THE PROBLEM.
Among the lines of the listing below, retype exactly those from the one containing "Image resolution: width=800" through the one containing "This screenshot has height=768, width=768.", both included. Do not include pictures.

### SOURCE DATA

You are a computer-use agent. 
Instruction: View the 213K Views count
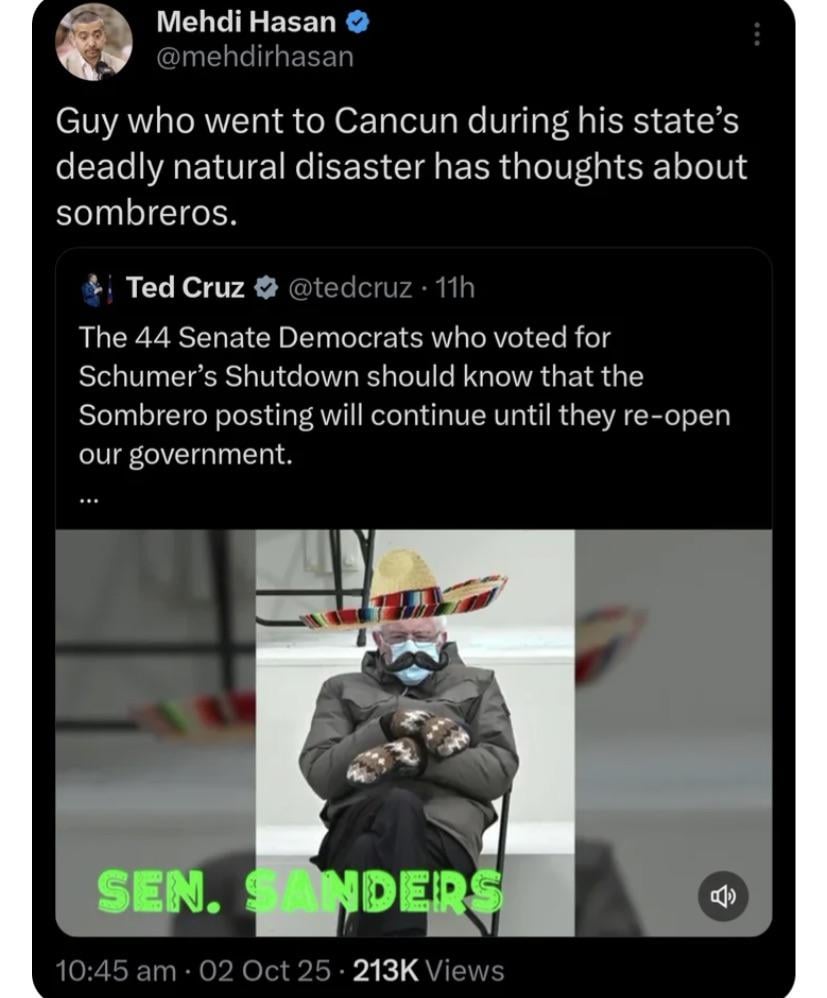[428, 971]
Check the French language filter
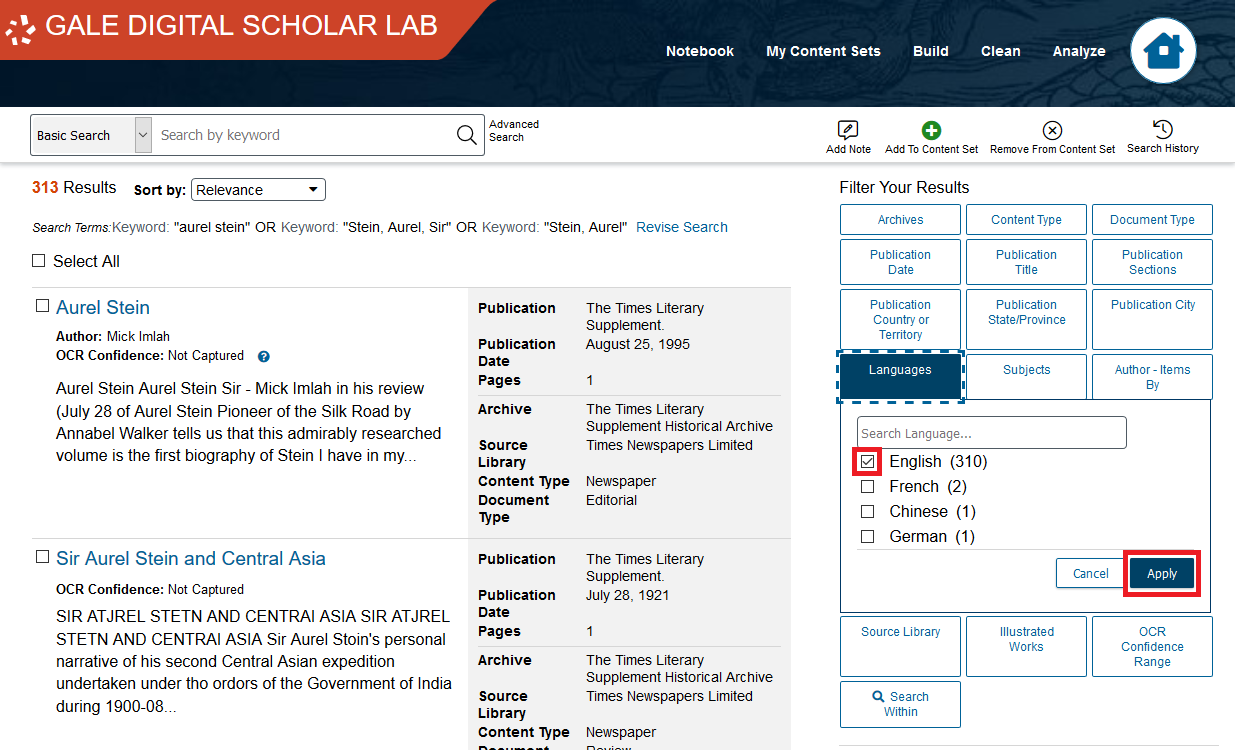The image size is (1235, 750). tap(867, 486)
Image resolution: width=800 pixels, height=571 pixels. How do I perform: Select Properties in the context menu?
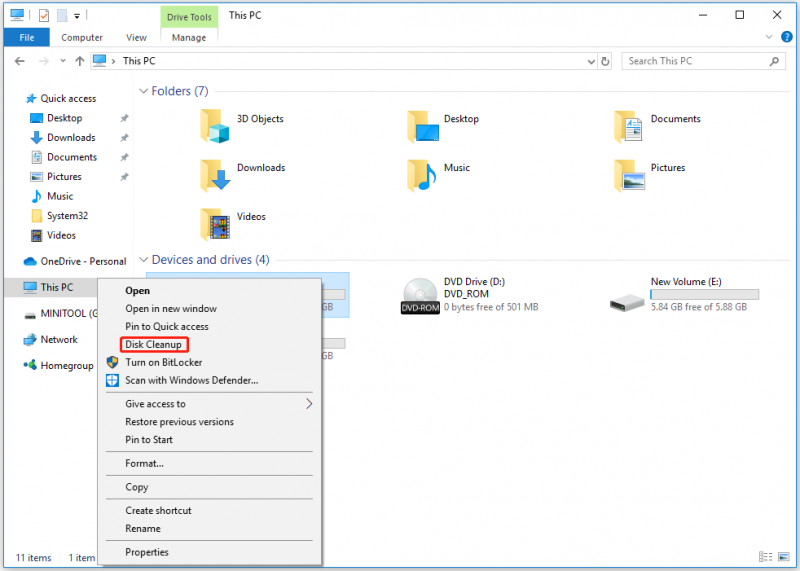pyautogui.click(x=147, y=552)
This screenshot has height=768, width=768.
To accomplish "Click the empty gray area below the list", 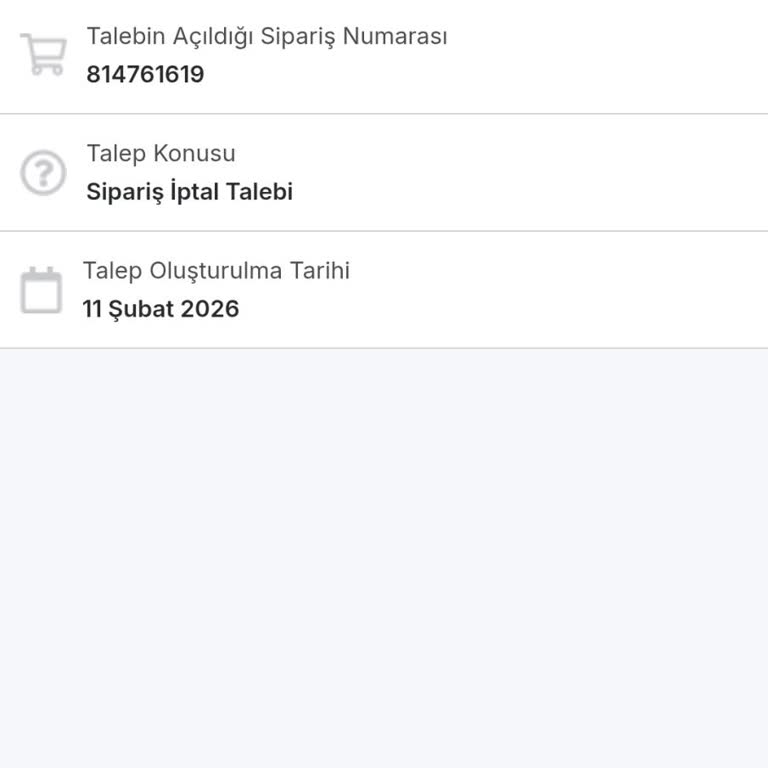I will 384,558.
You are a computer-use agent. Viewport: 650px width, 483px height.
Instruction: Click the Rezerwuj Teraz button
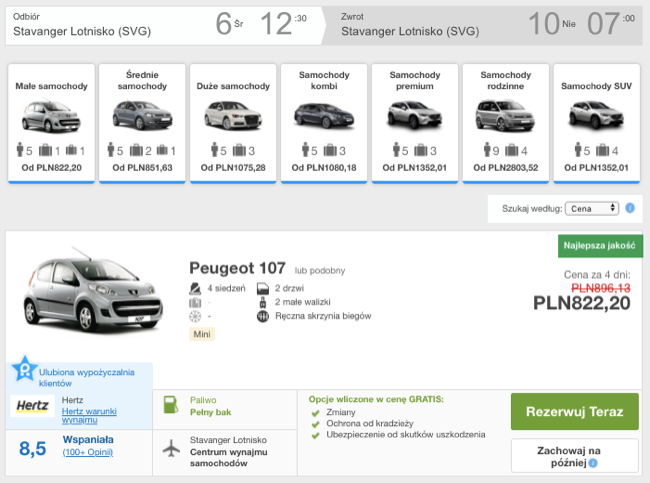(575, 411)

######

PROBLEM SOLUTION.
Image resolution: width=800 pixels, height=571 pixels. How do I perform: Select Properties in the context menu?
pyautogui.click(x=147, y=552)
This screenshot has height=768, width=768.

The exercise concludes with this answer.